Lo racconta Andrea Di Stefano con “L’ultima notte di Amore”. Il film presentato fuori concorso alla Berlinale, nella sezione Special Gala, è appena arrivato in sala. In bilico tra poliziesco anni settanta, noir e narrazione contemporanea, è interpretato da un magistrale Pierfrancesco Favino.
di Barbara Civinini
Al suo terzo lungometraggio, dopo “Escobar” e “The Informer”, Andrea Di Stefano – alla boa dei 50 – gioca in casa e lo gira alla vecchia maniera, in 35 millimetri, riscoprendo il poliziesco all’italiana anni ’70.

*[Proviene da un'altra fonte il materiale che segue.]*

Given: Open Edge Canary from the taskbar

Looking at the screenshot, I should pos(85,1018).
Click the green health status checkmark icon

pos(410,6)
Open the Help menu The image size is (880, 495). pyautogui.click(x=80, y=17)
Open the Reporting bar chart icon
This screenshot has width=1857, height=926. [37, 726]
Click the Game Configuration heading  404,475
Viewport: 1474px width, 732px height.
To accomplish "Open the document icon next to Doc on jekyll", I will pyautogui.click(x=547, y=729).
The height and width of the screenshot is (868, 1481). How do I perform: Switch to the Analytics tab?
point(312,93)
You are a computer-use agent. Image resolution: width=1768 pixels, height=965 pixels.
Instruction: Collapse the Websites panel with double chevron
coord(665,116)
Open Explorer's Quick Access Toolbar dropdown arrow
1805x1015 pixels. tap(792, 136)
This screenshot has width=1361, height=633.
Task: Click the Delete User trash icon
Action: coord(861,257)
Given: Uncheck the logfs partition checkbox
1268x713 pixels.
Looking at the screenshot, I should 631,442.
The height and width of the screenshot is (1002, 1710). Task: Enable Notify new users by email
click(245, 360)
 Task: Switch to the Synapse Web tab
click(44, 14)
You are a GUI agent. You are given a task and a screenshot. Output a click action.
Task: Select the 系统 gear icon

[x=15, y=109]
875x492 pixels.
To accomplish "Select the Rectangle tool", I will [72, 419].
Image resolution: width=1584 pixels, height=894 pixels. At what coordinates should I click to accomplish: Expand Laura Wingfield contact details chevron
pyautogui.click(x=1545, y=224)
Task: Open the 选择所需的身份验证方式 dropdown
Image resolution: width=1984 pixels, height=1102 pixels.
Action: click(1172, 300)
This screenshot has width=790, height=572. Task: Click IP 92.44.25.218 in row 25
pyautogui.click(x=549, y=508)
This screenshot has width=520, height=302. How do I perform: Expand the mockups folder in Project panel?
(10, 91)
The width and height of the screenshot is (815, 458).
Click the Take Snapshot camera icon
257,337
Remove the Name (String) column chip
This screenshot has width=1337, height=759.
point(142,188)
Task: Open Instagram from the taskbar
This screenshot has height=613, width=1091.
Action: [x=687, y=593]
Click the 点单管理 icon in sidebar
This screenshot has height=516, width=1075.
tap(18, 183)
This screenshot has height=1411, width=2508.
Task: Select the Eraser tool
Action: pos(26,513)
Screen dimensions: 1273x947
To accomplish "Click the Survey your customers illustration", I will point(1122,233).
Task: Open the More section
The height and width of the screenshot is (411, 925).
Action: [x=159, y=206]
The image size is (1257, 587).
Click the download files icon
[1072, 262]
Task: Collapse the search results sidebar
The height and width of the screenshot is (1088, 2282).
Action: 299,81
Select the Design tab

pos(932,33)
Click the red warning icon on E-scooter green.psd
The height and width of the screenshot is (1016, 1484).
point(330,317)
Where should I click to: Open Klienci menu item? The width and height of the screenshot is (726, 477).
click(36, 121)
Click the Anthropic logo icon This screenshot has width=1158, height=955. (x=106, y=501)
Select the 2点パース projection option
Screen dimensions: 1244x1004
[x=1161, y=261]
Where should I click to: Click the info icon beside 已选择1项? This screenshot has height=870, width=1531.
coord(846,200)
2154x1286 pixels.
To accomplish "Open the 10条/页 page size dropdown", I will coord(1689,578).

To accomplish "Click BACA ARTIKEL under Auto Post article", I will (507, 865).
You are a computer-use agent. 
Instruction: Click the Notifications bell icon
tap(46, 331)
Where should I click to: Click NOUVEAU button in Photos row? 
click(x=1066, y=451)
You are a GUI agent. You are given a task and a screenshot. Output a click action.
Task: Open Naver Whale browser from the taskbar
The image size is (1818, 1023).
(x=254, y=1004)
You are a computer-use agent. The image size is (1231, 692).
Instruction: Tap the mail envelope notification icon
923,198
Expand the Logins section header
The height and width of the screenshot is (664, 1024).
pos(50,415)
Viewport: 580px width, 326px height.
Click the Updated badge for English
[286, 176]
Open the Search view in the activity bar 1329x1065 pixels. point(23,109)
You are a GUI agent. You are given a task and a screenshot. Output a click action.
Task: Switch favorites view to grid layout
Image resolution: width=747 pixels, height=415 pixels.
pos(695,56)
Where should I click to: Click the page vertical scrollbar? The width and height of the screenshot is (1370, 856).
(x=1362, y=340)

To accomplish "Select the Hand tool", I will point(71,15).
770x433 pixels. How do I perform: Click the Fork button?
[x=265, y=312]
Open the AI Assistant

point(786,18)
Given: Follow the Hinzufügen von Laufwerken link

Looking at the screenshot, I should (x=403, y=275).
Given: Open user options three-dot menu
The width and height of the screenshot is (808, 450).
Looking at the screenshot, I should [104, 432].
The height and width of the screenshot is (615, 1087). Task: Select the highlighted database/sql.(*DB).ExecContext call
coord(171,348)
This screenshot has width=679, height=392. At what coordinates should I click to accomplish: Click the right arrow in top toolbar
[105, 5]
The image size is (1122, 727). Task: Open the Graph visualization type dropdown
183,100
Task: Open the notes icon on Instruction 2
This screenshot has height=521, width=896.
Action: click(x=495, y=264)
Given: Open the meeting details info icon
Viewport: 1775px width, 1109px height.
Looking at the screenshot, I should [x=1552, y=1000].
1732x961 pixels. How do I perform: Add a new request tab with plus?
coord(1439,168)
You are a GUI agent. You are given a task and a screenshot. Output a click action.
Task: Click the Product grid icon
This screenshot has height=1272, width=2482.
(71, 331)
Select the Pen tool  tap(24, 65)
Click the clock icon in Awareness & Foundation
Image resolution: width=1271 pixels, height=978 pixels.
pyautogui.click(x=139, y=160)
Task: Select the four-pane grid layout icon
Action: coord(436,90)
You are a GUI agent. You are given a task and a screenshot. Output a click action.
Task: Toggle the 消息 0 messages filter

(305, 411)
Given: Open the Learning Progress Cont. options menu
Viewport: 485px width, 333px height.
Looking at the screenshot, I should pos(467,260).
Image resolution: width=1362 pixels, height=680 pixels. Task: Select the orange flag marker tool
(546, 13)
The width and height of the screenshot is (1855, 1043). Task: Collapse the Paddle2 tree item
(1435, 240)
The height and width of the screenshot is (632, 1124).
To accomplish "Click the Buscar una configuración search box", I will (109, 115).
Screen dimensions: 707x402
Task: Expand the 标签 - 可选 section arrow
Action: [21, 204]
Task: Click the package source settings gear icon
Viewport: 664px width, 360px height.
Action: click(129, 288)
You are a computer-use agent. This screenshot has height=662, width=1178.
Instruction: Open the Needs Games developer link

Per quello che mi riguarda – afferma il regista – dopo due film diretti all’estero, m’interessava tornare in Italia per raccontare qualcosa ben “a fuoco”. E poi si spiega citando Brecht: “Racconta il tuo giardino di casa e avrai scritto una storia universale”, ed io volevo dare la giusta importanza ai dialoghi e all’azione e fare un film che non sembrasse recitato ma improvvisato. Avevo voglia di portare in scena una storia di persone che conoscevo, un po’ per origine, un po’ per certe dinamiche che ammiro profondamente, attraverso un tipo di cinema amato fin da quando ero ragazzo.
La storia scritta e diretta dal regista, che ha curato anche la sceneggiatura, ambientata nella Milano di oggi, sembra uscita dalle pagine di cronaca. Il tenente della polizia, Franco Amore – interpretato da uno straordinario Pierfrancesco Favino – la sera prima del suo pensionamento si ritrova a indagare su un omicidio. La vittima è l’amico Dino (Francesco Di Leva), suo partner da anni, rimasto ucciso in una rapina di diamanti. È così che l’ultima notte di Amore si rivelerà la più lunga di tutti i suoi anni di servizio. Nel discorso che ha preparato da leggere l’indomani ai colleghi, si racconta come un uomo che ha sempre cercato di essere una persona onesta, un poliziotto che in 35 anni di onorata carriera non ha mai sparato a nessuno. Ma quella notte sarà più lunga e difficile di quanto avrebbe mai potuto immaginare e metterà in pericolo tutto ciò che conta per lui: il lavoro da servitore dello Stato, il grande amore per la moglie Viviana (Linda Caridi), la sua stessa vita. Insomma, quasi una discesa agli inferi di un uomo semplice e onesto, che coinvolgerà anche sua moglie.
La vicenda non racconta fatti veri ma è nata in modo molto semplice, come dichiara lo stesso Di Stefano, frequentando le famiglie di poliziotti e carabinieri per altri suoi progetti. Gli agenti di polizia tendono ad andare in pensione molto presto e a ritrovarsi spesso a fine carriera con l’amaro in bocca, sentono di aver fatto sacrifici per lo Stato senza essere stati ripagati pienamente e questa cosa mi commuove profondamente, dichiara il regista. In Italia, troppo spesso, nel cinema e nelle fiction, carabinieri e poliziotti sono descritti come dei sempliciotti di paese, prosegue, ma ci vuole una certa dose di coraggio e sangue freddo per mettere la pistola nella fondina e cominciare il turno. Questo film è stato scritto con l’aiuto di persone che hanno fatto quella vita e vuole raccontare, con il massimo rispetto, le loro debolezze, traumi, sogni e storie d’amore, rimarca il regista.
Il film prodotto da Indiana Productions, Memo Film, Adler e Vision Distribution, in collaborazione con Sky, è stato presentato con successo alla 73ma edizione del Festival di Berlino, fuori concorso.